Miralles observó a Ana de cabo a rabo. Sacó su paquete de cigarrillos y le ofreció uno. Ana lo rechazó, prefería fumar rubio. Le dio fuego, se encendió el suyo y miró a sus colegas para asegurarse de que no la habían oído.
– Es un importante constructor -dijo-. Escucha, para hacer una acusación así hacen falta pruebas contundentes. Estás acusando a uno de los hombres más ricos de la ciudad. ¿Estás segura?
– No, no lo estoy del todo. Pero tengo indicios. Rafi, que sí está metido hasta el fondo, le proporciona mujeres.
– Además de no ser un delito es una práctica habitual. En todo caso tendrías que denunciar a Rafi.
– Si está implicado, sería mucho más efectivo denunciar al constructor.
– ¿Por qué?
– Con un hombre como él, los diarios se volcarán en la noticia y la alarma social por la trata de blancas adquirirá una dimensión enorme. Tengo entendido que es algo tan habitual que los medios de comunicación de masas apenas le dedican espacio. Pero si Juan Lloris estuviera implicado, y creo que lo está, todo sería muy distinto. Entonces la policía se tomaría el caso más en serio.
– Pero ¿qué te hace pensar que Lloris está implicado?
– Soy una de las mujeres que Rafi le lleva al constructor. Algunas veces he ido con otra mujer. Siempre a la misma casa, en un barrio llamado Torrefiel. Todas las casas de ese lado de la calle son de Lloris. Lo he comprobado. Rafi utiliza una para ocultar a mujeres que la mafia de la prostitución trae del extranjero.
– ¿Las ocultan allí?
– Sólo los primeros días, hasta que las meten en un piso de la organización. He hablado con una de las mujeres que han estado allí.
– ¿Y qué te ha dicho?
– No mucho. Acaba de llegar, hace unos días. No suelen hablar demasiado. Están aterrorizadas. Pero sé que han pasado muchas por aquella casa.
– ¿Y tú crees que tu hermana ha estado allí?
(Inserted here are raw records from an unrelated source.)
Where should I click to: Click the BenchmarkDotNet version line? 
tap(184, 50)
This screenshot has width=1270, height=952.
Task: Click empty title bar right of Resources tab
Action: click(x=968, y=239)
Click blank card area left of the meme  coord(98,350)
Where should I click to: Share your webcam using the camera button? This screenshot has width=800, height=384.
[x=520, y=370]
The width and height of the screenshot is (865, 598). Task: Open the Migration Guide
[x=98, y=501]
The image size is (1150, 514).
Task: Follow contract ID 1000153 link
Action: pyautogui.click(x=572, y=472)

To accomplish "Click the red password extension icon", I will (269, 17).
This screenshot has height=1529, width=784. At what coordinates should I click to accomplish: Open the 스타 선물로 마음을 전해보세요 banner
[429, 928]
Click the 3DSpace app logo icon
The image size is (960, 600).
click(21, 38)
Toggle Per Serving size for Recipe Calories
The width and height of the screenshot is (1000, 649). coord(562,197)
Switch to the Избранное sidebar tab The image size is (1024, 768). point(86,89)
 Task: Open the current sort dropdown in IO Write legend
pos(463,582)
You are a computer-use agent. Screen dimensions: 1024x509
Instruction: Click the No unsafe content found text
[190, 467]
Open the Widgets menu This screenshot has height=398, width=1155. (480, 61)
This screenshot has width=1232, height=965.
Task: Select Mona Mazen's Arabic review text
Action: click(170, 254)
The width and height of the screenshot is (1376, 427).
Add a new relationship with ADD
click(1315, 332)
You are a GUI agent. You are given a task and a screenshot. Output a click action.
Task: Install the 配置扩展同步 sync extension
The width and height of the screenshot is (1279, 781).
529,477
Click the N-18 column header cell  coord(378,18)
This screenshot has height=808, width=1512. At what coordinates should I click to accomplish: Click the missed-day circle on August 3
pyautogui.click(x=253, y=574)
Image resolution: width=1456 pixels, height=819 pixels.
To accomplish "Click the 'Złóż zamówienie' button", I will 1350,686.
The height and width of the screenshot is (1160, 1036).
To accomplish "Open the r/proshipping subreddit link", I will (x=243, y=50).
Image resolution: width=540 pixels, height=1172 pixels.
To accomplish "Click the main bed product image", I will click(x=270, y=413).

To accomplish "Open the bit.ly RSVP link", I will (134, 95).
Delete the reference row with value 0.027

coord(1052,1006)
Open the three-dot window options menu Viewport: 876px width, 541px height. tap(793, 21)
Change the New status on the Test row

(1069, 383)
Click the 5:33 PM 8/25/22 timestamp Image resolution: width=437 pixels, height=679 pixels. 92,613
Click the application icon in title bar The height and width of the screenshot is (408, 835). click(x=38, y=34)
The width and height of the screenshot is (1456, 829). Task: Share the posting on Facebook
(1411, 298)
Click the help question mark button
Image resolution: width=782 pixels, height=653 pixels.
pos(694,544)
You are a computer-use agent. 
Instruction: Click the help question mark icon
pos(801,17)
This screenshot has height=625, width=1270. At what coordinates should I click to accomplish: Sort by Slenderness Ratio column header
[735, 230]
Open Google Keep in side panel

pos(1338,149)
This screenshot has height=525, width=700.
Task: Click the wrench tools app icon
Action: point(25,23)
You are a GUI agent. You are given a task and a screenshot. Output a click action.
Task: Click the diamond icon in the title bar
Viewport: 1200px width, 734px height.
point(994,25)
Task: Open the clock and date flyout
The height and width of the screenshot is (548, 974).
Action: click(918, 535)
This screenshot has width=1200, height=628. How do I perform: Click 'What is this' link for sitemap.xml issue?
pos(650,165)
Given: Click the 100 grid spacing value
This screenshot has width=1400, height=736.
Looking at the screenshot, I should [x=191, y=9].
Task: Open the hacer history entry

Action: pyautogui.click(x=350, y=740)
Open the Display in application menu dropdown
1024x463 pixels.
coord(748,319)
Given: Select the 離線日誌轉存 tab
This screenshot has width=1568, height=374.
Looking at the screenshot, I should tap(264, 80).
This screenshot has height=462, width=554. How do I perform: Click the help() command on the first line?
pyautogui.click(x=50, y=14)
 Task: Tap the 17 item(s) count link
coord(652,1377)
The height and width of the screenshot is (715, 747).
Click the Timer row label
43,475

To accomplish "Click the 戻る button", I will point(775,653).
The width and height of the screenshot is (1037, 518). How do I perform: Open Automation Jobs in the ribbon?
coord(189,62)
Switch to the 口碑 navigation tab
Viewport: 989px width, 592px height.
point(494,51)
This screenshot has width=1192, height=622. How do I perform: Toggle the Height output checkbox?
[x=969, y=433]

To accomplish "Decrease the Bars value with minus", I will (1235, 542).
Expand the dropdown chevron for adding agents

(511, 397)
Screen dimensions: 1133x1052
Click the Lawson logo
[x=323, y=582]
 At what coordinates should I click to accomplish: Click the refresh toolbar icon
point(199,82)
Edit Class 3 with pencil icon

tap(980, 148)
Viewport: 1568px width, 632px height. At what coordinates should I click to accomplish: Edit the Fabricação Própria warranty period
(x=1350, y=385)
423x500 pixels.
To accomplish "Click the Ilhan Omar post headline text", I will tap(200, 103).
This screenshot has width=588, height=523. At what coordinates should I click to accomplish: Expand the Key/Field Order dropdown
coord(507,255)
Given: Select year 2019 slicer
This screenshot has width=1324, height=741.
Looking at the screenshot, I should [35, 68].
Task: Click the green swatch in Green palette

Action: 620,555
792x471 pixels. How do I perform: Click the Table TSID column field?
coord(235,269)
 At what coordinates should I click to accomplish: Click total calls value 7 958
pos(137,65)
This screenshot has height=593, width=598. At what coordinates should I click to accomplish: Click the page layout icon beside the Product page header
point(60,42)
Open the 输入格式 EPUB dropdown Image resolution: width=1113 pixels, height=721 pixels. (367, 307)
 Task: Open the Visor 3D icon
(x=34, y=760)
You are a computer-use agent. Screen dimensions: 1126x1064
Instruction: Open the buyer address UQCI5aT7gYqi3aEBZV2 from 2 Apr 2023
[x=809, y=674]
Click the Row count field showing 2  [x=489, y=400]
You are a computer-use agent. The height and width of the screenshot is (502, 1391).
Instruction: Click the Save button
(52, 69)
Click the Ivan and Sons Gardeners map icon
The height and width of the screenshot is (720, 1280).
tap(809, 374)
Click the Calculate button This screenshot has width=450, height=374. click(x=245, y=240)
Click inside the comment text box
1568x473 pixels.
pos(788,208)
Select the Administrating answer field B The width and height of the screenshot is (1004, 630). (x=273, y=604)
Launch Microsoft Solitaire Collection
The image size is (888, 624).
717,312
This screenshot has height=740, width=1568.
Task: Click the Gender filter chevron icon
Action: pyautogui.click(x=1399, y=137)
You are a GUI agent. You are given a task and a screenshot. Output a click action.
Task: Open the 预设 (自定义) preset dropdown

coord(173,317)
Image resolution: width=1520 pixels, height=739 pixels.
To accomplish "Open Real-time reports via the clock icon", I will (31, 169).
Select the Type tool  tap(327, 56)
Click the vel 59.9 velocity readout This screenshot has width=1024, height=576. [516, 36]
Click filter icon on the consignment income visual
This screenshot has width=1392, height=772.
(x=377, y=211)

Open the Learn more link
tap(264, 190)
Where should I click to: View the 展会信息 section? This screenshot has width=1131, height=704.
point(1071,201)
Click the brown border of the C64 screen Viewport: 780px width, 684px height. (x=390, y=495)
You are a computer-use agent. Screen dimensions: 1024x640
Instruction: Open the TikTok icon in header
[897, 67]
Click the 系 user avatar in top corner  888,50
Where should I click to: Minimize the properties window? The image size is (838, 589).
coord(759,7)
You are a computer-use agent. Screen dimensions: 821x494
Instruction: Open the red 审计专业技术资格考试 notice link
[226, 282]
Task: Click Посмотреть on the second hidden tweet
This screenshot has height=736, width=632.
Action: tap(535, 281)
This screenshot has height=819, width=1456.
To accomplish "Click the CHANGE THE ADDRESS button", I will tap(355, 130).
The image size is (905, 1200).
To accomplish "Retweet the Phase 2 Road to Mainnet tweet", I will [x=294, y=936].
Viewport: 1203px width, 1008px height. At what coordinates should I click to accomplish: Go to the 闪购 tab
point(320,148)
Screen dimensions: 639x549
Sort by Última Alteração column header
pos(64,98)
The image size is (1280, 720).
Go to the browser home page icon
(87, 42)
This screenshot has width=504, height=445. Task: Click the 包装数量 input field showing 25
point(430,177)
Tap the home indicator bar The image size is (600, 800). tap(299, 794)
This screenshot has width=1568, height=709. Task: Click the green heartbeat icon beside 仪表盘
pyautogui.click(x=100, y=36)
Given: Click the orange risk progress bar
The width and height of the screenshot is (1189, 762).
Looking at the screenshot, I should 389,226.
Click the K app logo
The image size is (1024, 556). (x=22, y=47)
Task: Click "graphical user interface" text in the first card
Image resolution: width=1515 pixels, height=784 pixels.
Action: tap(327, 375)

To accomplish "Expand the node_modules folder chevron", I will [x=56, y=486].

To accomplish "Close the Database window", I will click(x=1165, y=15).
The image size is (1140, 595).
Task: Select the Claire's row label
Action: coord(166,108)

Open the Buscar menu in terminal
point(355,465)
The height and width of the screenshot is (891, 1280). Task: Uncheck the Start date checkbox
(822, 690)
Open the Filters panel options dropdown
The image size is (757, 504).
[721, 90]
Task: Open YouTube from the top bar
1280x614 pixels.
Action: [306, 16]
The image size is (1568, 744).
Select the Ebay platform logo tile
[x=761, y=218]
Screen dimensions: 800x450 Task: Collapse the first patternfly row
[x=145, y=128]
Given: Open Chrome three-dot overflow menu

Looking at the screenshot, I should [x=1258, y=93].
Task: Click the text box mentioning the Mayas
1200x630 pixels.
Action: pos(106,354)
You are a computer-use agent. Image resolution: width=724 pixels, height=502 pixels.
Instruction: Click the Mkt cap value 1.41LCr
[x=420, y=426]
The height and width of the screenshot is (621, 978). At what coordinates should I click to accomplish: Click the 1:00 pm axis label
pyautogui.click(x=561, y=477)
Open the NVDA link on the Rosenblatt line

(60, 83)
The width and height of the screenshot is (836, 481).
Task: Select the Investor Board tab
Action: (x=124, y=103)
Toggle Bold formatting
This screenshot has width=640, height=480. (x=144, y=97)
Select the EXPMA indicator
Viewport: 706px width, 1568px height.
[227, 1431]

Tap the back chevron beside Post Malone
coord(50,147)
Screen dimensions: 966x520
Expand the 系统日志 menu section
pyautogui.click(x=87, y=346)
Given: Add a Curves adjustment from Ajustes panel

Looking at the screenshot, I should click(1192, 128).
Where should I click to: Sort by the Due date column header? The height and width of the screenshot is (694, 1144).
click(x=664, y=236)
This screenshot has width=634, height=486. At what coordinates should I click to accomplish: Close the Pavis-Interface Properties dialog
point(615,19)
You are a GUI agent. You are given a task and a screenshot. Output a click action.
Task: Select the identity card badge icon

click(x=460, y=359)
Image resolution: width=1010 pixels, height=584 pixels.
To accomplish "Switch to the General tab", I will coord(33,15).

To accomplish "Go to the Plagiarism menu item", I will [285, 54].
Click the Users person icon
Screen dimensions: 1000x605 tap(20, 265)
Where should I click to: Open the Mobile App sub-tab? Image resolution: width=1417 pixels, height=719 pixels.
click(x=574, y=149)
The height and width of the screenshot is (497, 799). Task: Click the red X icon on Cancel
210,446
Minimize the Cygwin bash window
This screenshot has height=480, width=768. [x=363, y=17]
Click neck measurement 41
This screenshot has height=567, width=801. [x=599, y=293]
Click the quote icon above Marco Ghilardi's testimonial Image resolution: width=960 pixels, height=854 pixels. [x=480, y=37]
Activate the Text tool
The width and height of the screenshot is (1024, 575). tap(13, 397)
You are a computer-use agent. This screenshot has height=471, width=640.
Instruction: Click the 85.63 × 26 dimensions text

– No lo sé. Hace tiempo que la busco y ya he perdido la esperanza de encontrarla. La he buscado por Madrid, por Barcelona y ahora por Valencia. Sé que está en España, pero ignoro dónde. Ya no sé dónde buscarla. Tengo la sensación de que encontrarla es imposible. Estoy desesperada por la impotencia. Lo único que sé es que, si hay un gran escándalo, la presión social obligará a la policía a tomarse más en serio el desmantelamiento de las redes de prostitución.
– Durante unas semanas, después volverá la desidia. Ana, quizá estés forzando las cosas.